VGM Wednesdays – “Staff Roll” From “LoZ: Wind Waker”
“Staff Roll” from The Legend of Zelda: Wind Waker, composed by Kenta Nagata, Hajime Wakai, Toru Minegishi, Koji Kondo and released in 2003
It feels strange to use a game that I’ve never played for VGM Wednesdays, but I once did a St. Patrick’s Day interview with Radio Free Gamer and this game came up. I’ve never forgotten its since.
It’s the second Koji Kondo game in two weeks, I know, but these two pieces are so different. The staff roll plays at the end of the game and just feels so expansive and broad, like sailing on the open sea (which is a prominent feature of the game). There’s this sense that all that matters is freedom and your own experience.
Live your own life and live it the way you want.
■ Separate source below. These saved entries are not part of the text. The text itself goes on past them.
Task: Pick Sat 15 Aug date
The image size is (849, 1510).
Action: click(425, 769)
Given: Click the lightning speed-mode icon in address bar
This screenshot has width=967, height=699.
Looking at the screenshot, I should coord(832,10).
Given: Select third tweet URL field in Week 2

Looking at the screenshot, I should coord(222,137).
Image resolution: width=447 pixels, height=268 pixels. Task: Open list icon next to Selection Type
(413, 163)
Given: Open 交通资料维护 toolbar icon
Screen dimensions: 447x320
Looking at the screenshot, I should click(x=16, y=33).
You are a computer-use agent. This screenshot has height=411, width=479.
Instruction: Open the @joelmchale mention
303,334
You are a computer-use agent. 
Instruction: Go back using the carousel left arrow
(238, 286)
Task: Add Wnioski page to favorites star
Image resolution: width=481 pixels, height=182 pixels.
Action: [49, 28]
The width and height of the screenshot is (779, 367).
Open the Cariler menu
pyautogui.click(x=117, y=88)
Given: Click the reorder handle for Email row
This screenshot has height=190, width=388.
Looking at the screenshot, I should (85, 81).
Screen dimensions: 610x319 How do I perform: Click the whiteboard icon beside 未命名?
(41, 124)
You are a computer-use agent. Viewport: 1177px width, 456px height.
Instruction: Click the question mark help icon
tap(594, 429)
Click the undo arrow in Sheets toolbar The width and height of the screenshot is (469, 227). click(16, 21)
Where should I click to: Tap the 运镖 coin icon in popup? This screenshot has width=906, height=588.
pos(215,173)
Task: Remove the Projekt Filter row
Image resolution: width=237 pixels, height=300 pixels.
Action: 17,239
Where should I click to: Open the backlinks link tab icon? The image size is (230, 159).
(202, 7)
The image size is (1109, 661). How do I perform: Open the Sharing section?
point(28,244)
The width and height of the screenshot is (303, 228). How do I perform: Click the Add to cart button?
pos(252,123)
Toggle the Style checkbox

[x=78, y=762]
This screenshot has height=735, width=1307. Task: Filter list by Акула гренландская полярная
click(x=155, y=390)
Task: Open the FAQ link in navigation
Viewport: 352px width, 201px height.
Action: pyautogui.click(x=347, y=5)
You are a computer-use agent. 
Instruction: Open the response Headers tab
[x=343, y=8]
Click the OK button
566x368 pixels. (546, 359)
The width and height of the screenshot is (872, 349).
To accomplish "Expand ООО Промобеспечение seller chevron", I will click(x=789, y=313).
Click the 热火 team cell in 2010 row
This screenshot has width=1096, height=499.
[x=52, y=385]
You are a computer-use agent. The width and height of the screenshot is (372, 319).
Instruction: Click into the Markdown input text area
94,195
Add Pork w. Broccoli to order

Even though obstacles get in the way, you’re surpassing of them only makes the victory that much sweeter.
The score to Wind Waker has a much less epic feel than other Zelda titles and I think that it has to do with its Irish influence. Irish music is more local, but also more distant. Orchestral music is mighty, royal and heard in castles. As the audience, we get that connection, but Irish/Celtic music gives us a different image of the world and that’s the one that Wind Waker explores.
Primarily, the composers show us the Irish flavour with instrumentation: The bodhran and hammer dulcimer (or bad synth steel guitar) at the beginning, then the Irish whistle at 0:11, then Uileann pipes at 0:24 and the fiddle at 0:35. But it can’t just be generic melody or harmony on these instruments because, as with most cultural music, the instrument and the performance practice are so interconnected.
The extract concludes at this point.